What are the shared approaches to pedagogy of peace studies teachers and educators?

  1. Engaging in classroom discussions, assignments and activities that reflect the meeting ground of peace pedagogy and critical learning theory.
  2. Creating practical and experiential opportunities for students and faculty to engage with particular issues both at home and abroad, mirroring the relationship sketched in Figure 1.
  3. Teaching the varied dimensions of non-violence—from the development of a personal position on violence through the histories of applied non-violent direct actions, to the more recent social justice and civil resistance campaigns (e.g., through their participation in the Global Nonviolent Action Database).
  4. Training to provide conflict analysis skills, followed by building competencies in conflict resolution techniques and strategies of conflict transformation.
  5. Training to develop—through critical inquiry, background research, and empathetic listening to conflicting parties—opportunities for conflict transformation and the building of a new relationship between the parties, in preparation for a full peacebuilding plan.
  6. Providing varied experiences and learning opportunities to study, observe, and facilitate the three key strategies of conflict transformation that comprise the TAS system:
    • Transactional changes: maximizing the insider-outsider linkages that our era permits us for peacebuilding within our communities and beyond our locale.

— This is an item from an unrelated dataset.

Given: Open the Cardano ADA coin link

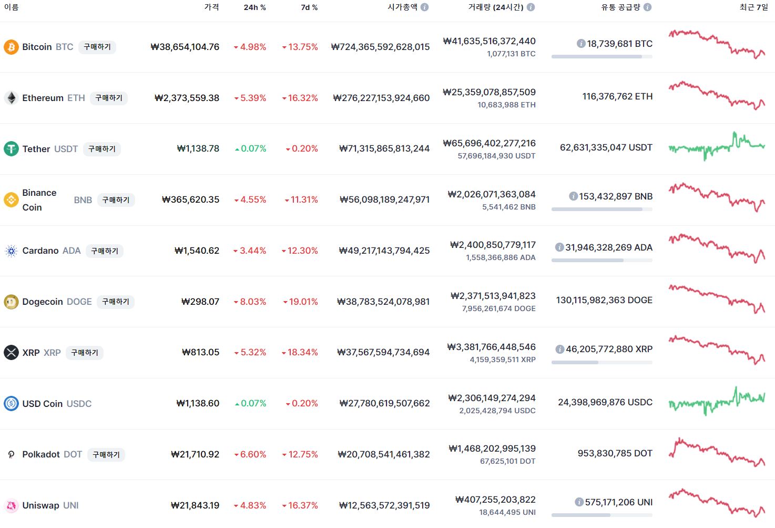Looking at the screenshot, I should [x=51, y=251].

    • Attitudinal changes: influencing leaders, relational and identity-based groups, education and religious organizations to change the way they see the “other.”
    • Structural changes: creating the new institutions, policies, and big patterns of communal life that help the transformation of violence to durable peace.
  7. Greater engagement with groups or ideas that are marginalized by the absence of a peace paradigm that considers race, class, and gender.
  8. Cultivating “The Moral Imagination”. This involves reading Lederach’s book of the same title, and then examines a real-world justice crisis or an intractable conflict in group-based exercises.
  9. Declaring peace education as the new citizen education of our era.
  10. Utilizing the Pathways to Peacebuilding Wheel as a deeper dive into career opportunities.i Our department has internalized a few central principles that have fundamentally shaped our alumni, such as the notion of “radical humanization.”